Informer pour mieux protéger : les médias face à la désinformation en santé, une table ronde au sommet Une seule santé de Lyon, avril 2026
L’approche "Une seule santé" – qui relie la santé humaine, environnementale et animale – propose un cadre de réponse face à l’imbrication des enjeux environnementaux, sanitaires et climatiques. Dans ce contexte, il est indispensable d’assurer l’accès à une information fiable aux populations afin qu’elles comprennent – cette approche et les liens entre l’activité humaine et la santé.
Les zoonoses – maladies transmises de l’animal à l’homme – occupent une place croissante dans les crises sanitaires de ces dernières années (grippe aviaire, Covid-19, Hantavirus, etc.). L’émergence de ces maladies liées à la perturbation des écosystèmes, à l’urbanisation croissante et aux dérèglements climatiques, s’accompagne d’un autre phénomène : la circulation massive de fausses informations qui fragilise la confiance et brouille la compréhension du public.
Le projet Des Médias, une Santé
C’est dans cette dynamique que CFI agit pour renforcer la qualité de l’information et sensibiliser les publics.
Cela passe par le soutien aux acteurs et actrices médiatiques dans la compréhension des enjeux en santé, et dans la production et la diffusion de contenus liés à l’approche "Une seule santé", en particulier à travers le projet Des médias, une santé.
Un travail permettant une meilleure compréhension de cette approche par les publics.
Mis en place dans quatre pays d’Asie du Sud Est – Cambodge, Laos, Philippines, Vietnam – le projet a permis d’accompagner 150 médias, de former 50 journalistes, de renforcer les liens entre les journalistes et la communauté scientifique. Au total, 149 contenus sur les enjeux d’Une seule santé ont été produits générant près de 694 000 vues.
CFI au sommet Une seule santé de Lyon
CFI a par ailleurs organisé une table ronde dans le cadre du Festival du sommet international "Une seule santé" accueilli par la France en avril 2026 à Lyon.
Cet échange a réuni des panélistes des médias et de la santé afin d’interroger les ressorts de la désinformation sanitaire et les moyens pour s’en prémunir.
Animée par Fabrice Turri, consultant média et coordinateur du projet Des Médias, Une Santé de CFI, la table ronde a réuni Solenne Le Hen (France info); Adel Mebarki (Foresight Data Agency); et Catherine Bertrand-Ferrandis, Docteure vétérinaire et experte en communication des risques de santé publique et gestion d’infodémie.
(Dés)information : une bataille inégale
L’un des constats majeurs de la table ronde est clair : lutter contre la désinformation est plus difficile que la produire. Déconstruire une croyance demande beaucoup plus d’efforts que sa création, c’est l’effet Brandolini*. Face à cela, les stratégies réactives montrent leurs limites : la prévention, l’anticipation et l’éducation aux médias deviennent une priorité.
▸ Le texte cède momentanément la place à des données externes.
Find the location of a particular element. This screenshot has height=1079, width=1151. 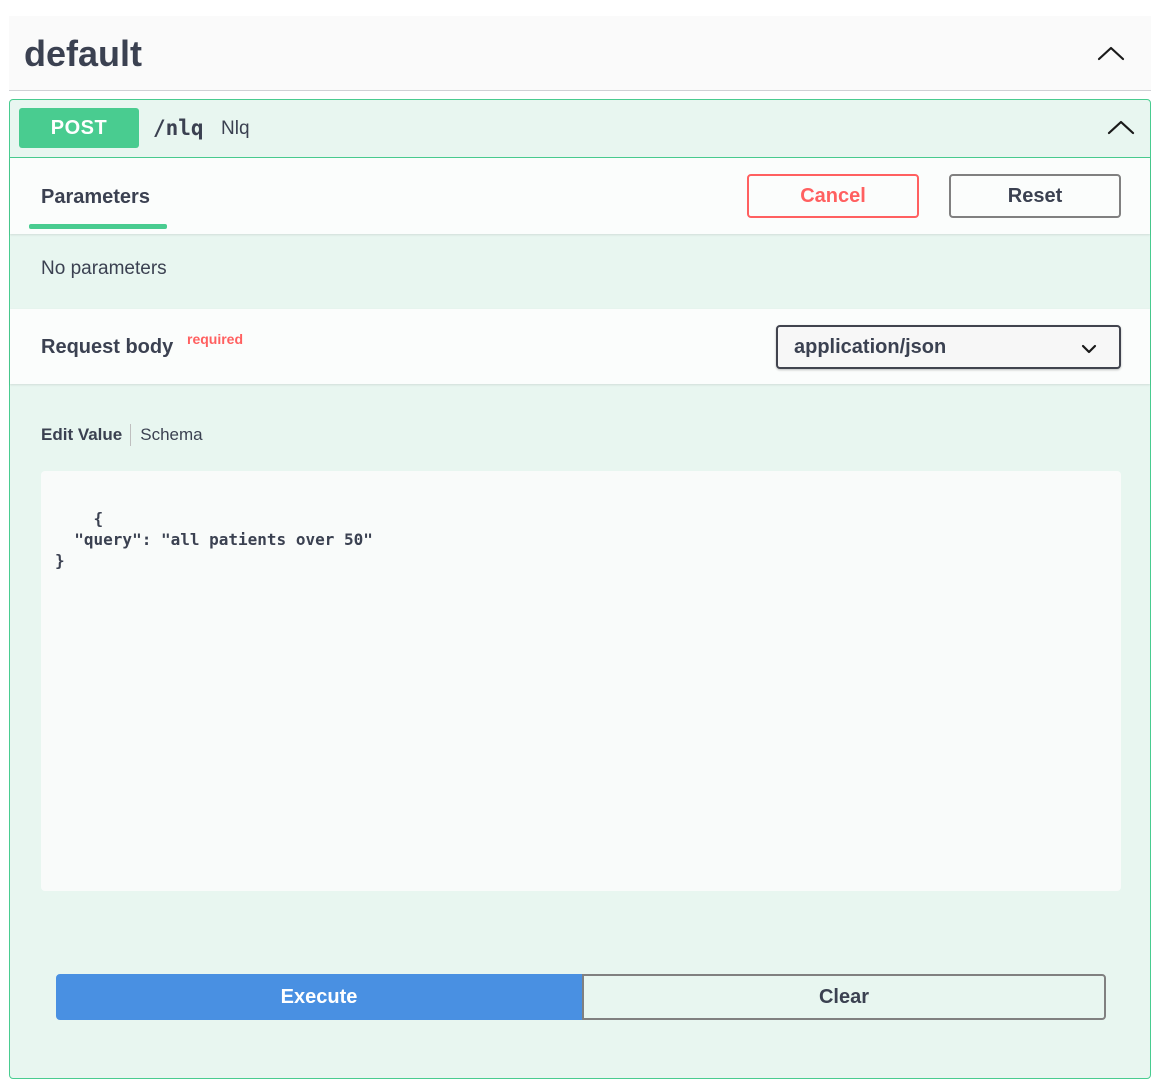

chevron-down-icon is located at coordinates (1089, 348).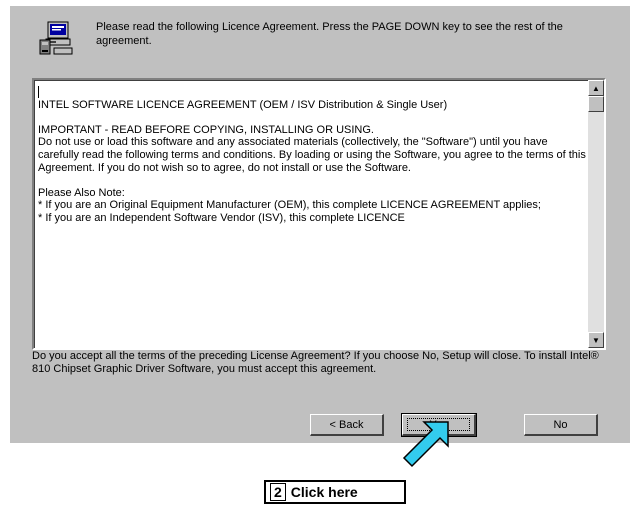  I want to click on click-here-callout: 2 Click here, so click(335, 492).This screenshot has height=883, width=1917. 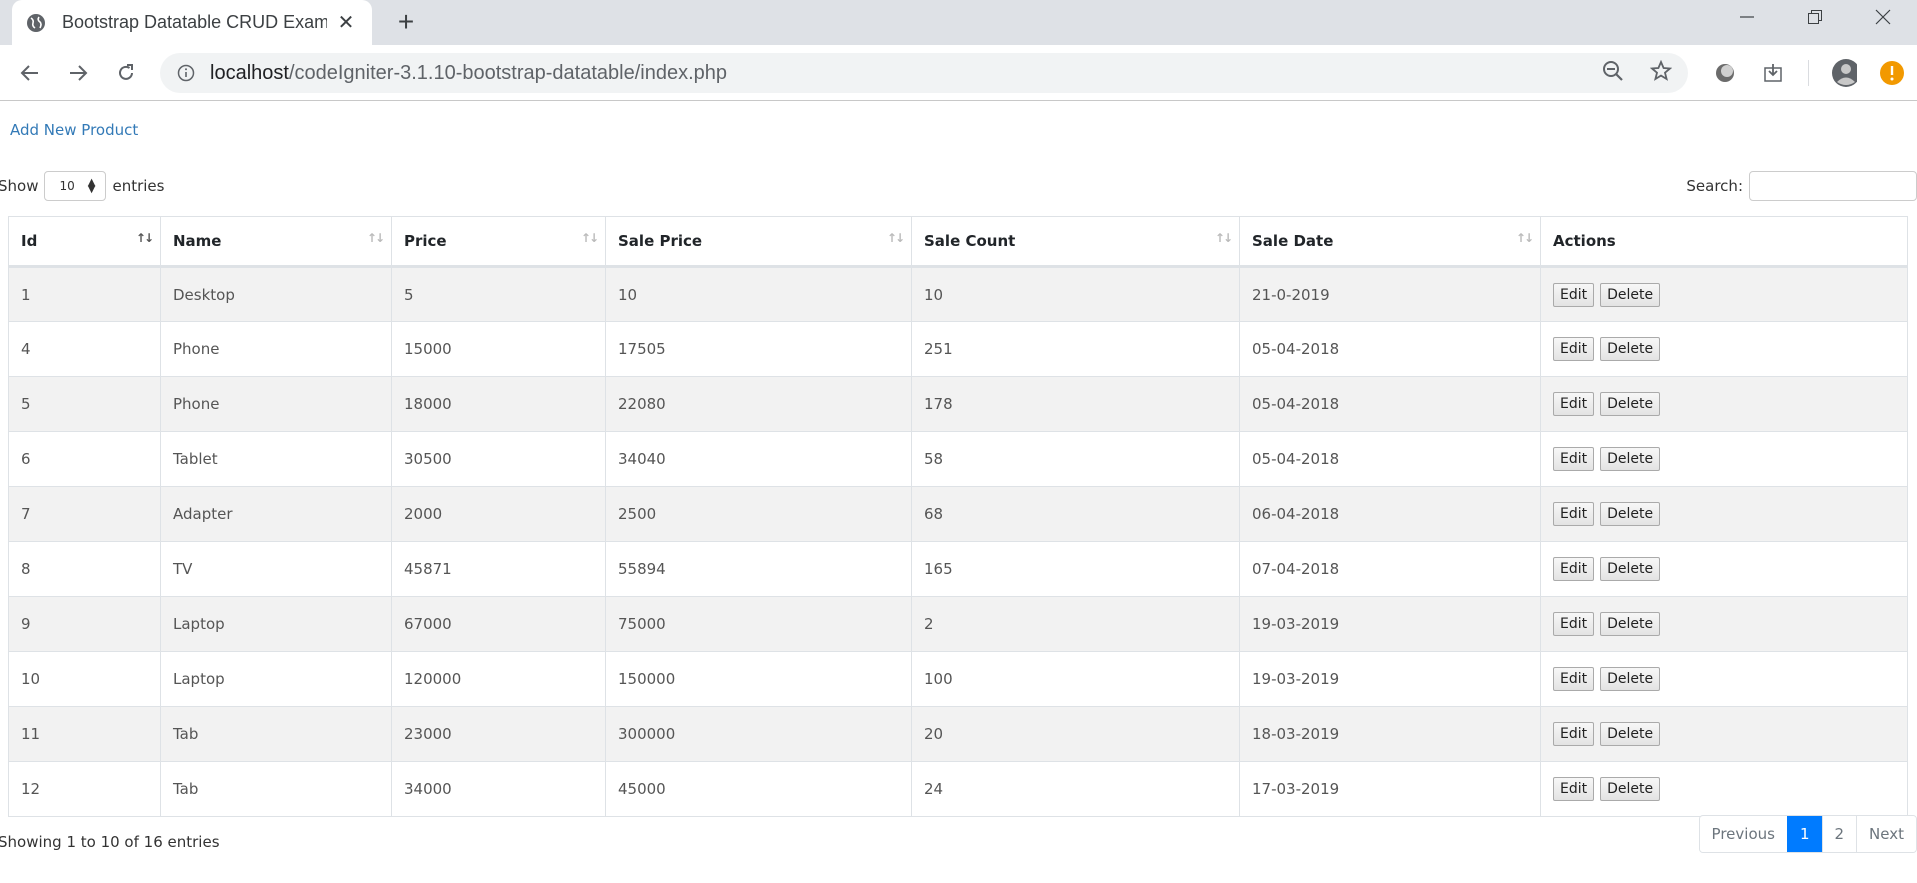 What do you see at coordinates (1804, 834) in the screenshot?
I see `pagination-page-1: 1` at bounding box center [1804, 834].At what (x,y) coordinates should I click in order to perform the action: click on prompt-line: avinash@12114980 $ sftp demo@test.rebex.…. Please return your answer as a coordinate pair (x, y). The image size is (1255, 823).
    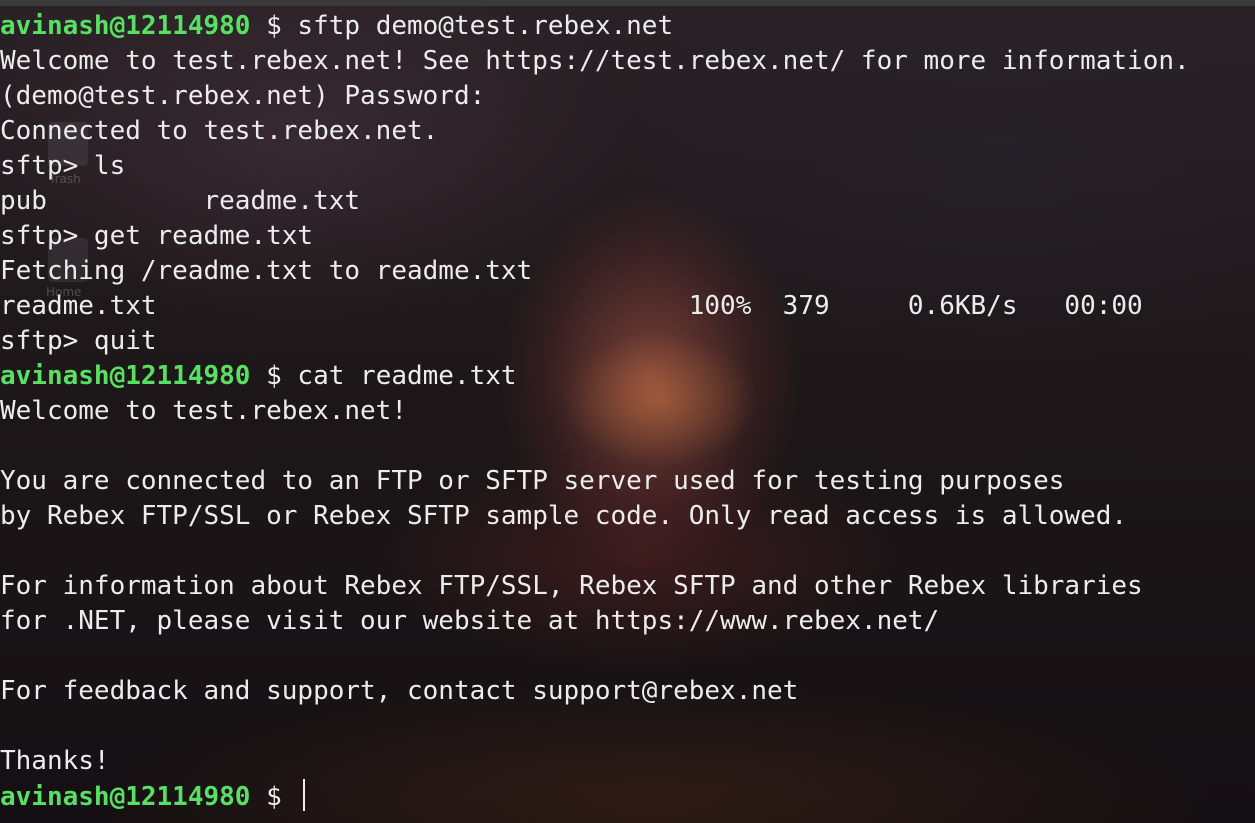
    Looking at the image, I should click on (595, 26).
Cet enjeu s’accompagne d’une évolution des usages informationnels, notamment chez les jeunes, qui se tournent majoritairement vers les réseaux sociaux pour s’informer. Les médias traditionnels peinent de plus en plus à capter leur attention, ce qui pose la question de la fiabilité d’une information qui circule dans un environnement dominé par les logiques de viralité.
La santé, cible stratégique des manipulations
La santé est devenue un terrain privilégié pour les campagnes de désinformation, répondant notamment à des objectifs politiques ou géopolitiques. En effet, sa dimension émotionnelle favorise la diffusion rapide des contenus et leur amplification. Ainsi, la désinformation en santé dépasse largement le cadre médical en s’inscrivant dans des stratégies d’ingérence plus larges.
Les médias font donc face à un dilemme constant : comment traiter une information fausse sans contribuer à sa diffusion ? Ce risque d’amplification est d’autant plus important dans le domaine de la santé, où les connaissances scientifiques évoluent rapidement et peuvent remettre en cause les discours antérieurs.
Former, éduquer, connecter : quelques leviers pour une réponse durable
Face à ces constats, plusieurs leviers d’action se dégagent : renforcer la formation des journalistes aux enjeux de santé et aux mécanismes de désinformation ; développer l'éducation aux médias dès le plus jeune âge ; ou encore créer des espaces de dialogue entre science, médias et société civile pour renforcer les collaborations.
Ces recommandations font écho aux actions menées par CFI, notamment dans le cadre du projet Des médias, une santé, qui a contribué à renforcer la production et la diffusion de contenus fiables sur les enjeux One Health.
La désinformation ne connait pas de frontières ; favoriser l’accès à une information fiable apparaît comme un enjeu majeur de santé publique.